Phenotypic analysis of P. berghei chimeric lines. (A) Western blot analysis of late stage parasite extracts using rabbit αPbM19 or αPfM19 antibodies (both diluted 1/4,000) detecting both full-length MSP-1 (∼200 kD) and MSP-1₁₉ (∼19 kD). (B) Localization of MSP-1₁₉ by IFA. Schizont stage parasites were incubated with a mixture of rabbit αPbM19 (1/1,000) and 4H9/19 (αPfM19; 1/100) antibodies, followed by a mixture of FITC-conjugated anti–rabbit and rhodamine-conjugated anti–mouse immunoglobulins (both diluted 1/200). (C) Course of blood parasitemia in mice after infection at day 0 with P. berghei wild-type, Pb-PbM19, or Pb-PfM19. Shown is the mean ± SD of the parasitemia observed in five mice.

Figure 4.

Mice repeatedly infected with P. berghei transfectants elicit MSP-1₁₉–specific inhibitory antibodies. (A) Reciprocal anti–MSP-1₁₉ antibody endpoint titres of serum from Pb-PfM19 and Pb-PbM19 immune mice against recombinant P. falciparum and P. berghei MSP-1₁₉–GST fusion proteins. (B) Invasion inhibition assay of D10-PfM3′ and D10-PcMEGF parasite lines in the presence of individual serum from Pb-PfM19 and Pb-PbM19 immune mice.
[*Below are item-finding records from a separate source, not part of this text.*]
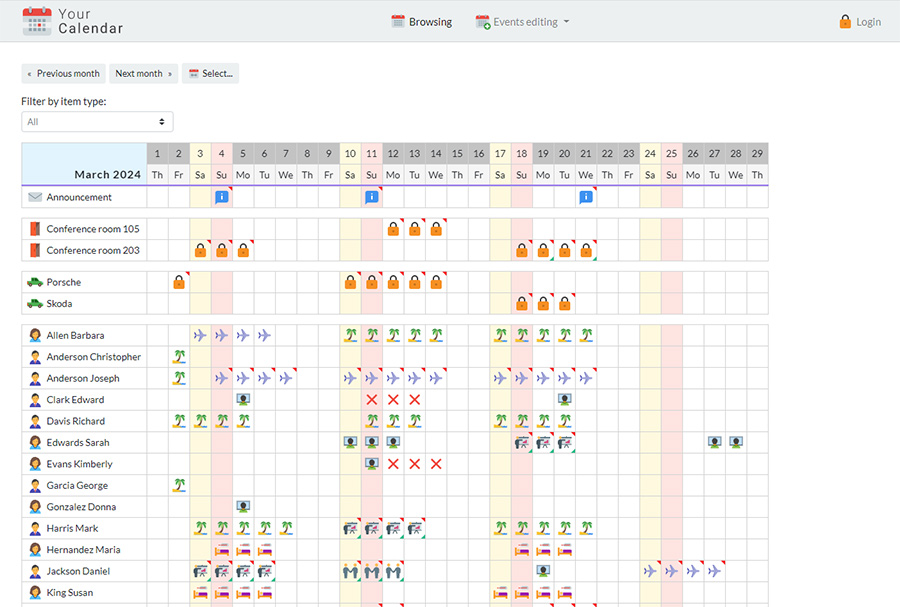The image size is (900, 607).
Task: Select Conference room 105 lock on March 12
Action: coord(393,229)
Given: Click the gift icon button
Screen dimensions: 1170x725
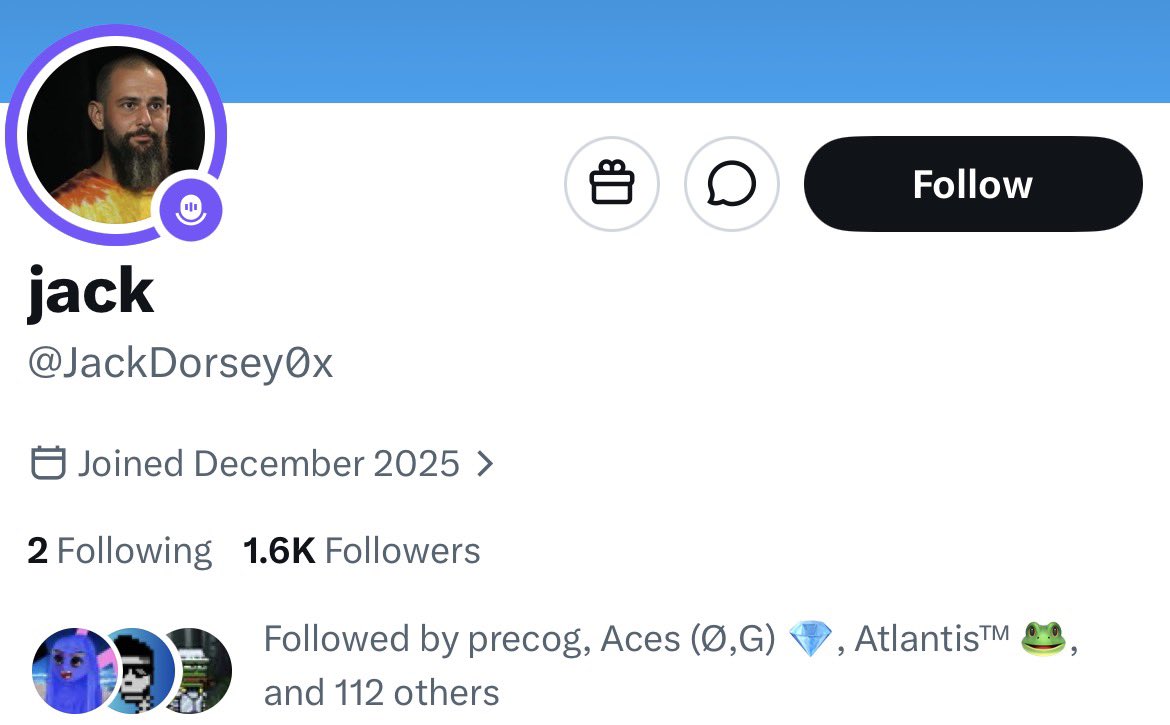Looking at the screenshot, I should (612, 184).
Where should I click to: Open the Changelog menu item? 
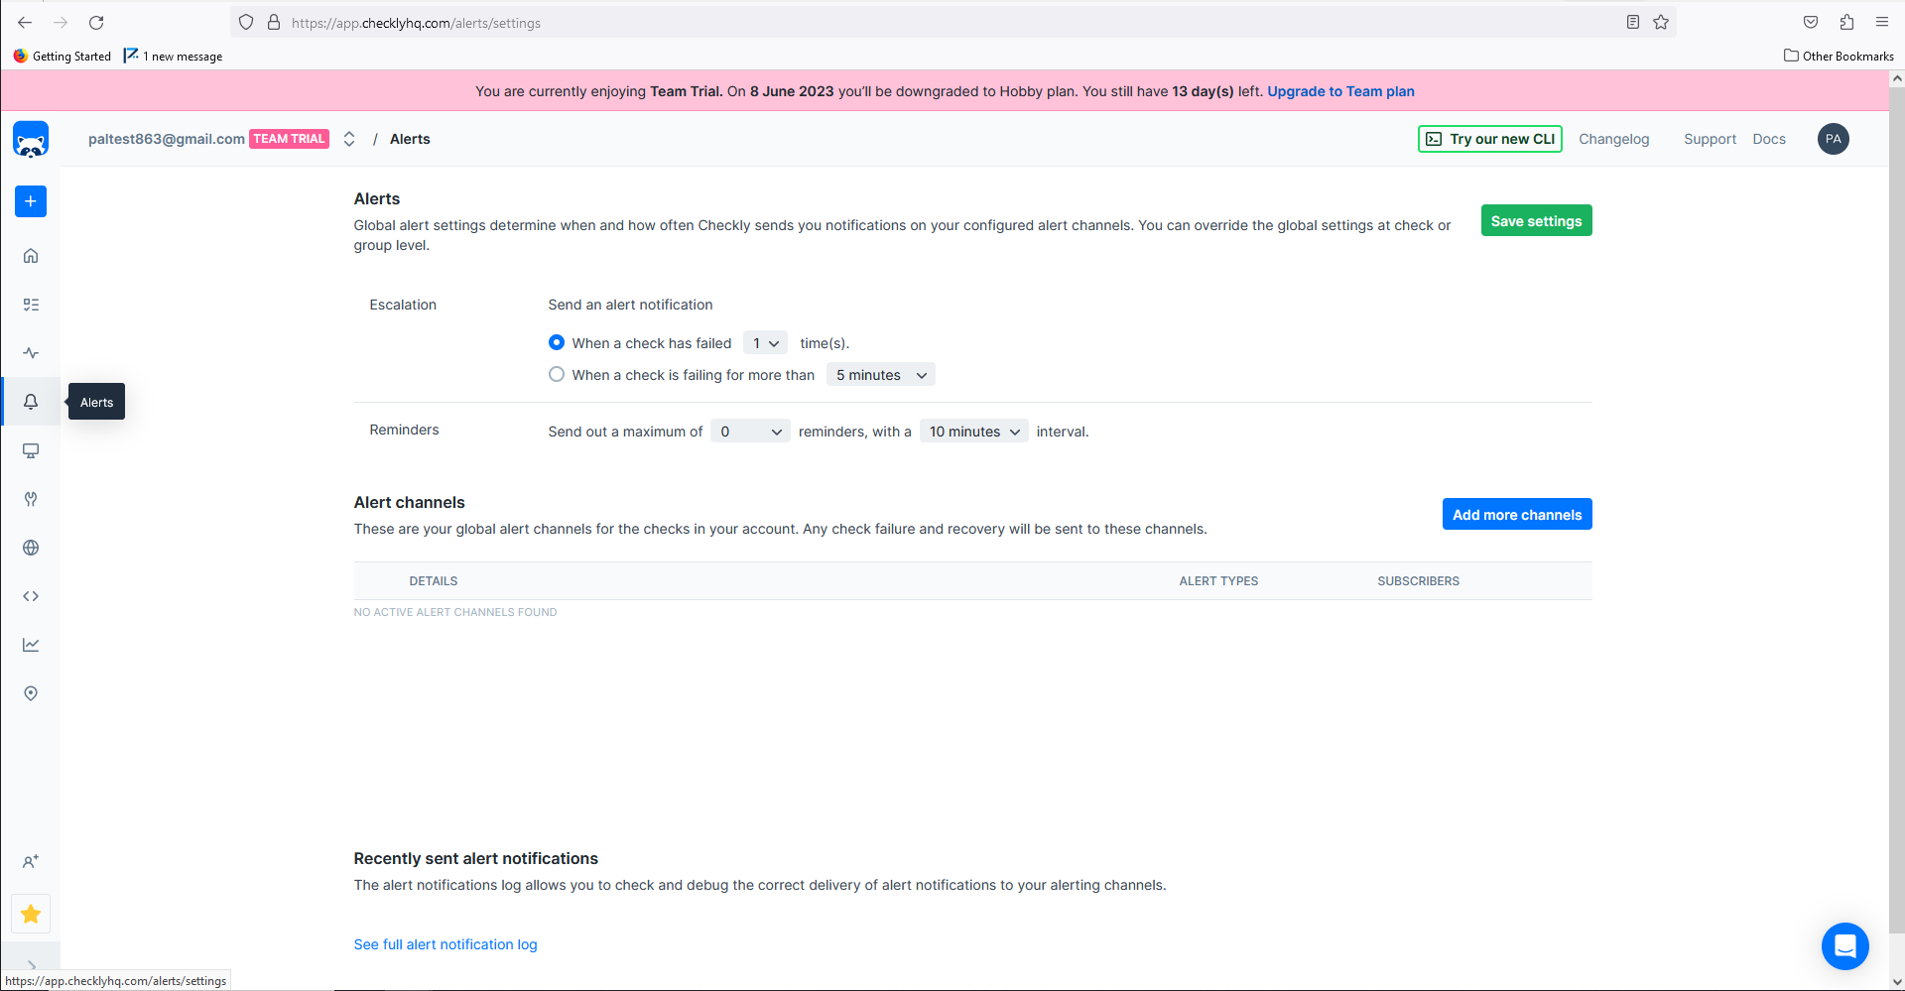click(1613, 139)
Invasion is expressed as a percentage of the invasion observed in parasites cultured in human nonimmune sera (HNIS). The numbers shown represent the P. falciparum MSP-1₁₉–specific invasion inhibitory activity of a given serum, calculated by subtracting the invasion rate of D10-PfM3′ from that of D10-PcMEGF.

Figure 5.

Evidence that MSP-1₁₉–specific inhibitory antibodies control a blood stage infection. MSP-1₁₉–specific invasion inhibitory activity of serum from individual Pb-PfM19 immune mice plotted against peak parasitemia attained after challenging corresponding mice with Pb-PfM19.